── The records

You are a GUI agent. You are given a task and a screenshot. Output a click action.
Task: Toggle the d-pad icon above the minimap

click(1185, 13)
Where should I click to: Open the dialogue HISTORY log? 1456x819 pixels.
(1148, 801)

────
── The records

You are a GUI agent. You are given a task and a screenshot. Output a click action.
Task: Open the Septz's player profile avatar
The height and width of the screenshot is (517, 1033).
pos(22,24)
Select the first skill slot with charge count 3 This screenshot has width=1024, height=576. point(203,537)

────

_Aim of the task_:
Return verbatim everything above from the line containing "Where should I" down to the line containing "(1148, 801)", both of those lines included.

_Solution for this task_:
Where should I click to: Open the dialogue HISTORY log? 1456x819 pixels.
(1148, 801)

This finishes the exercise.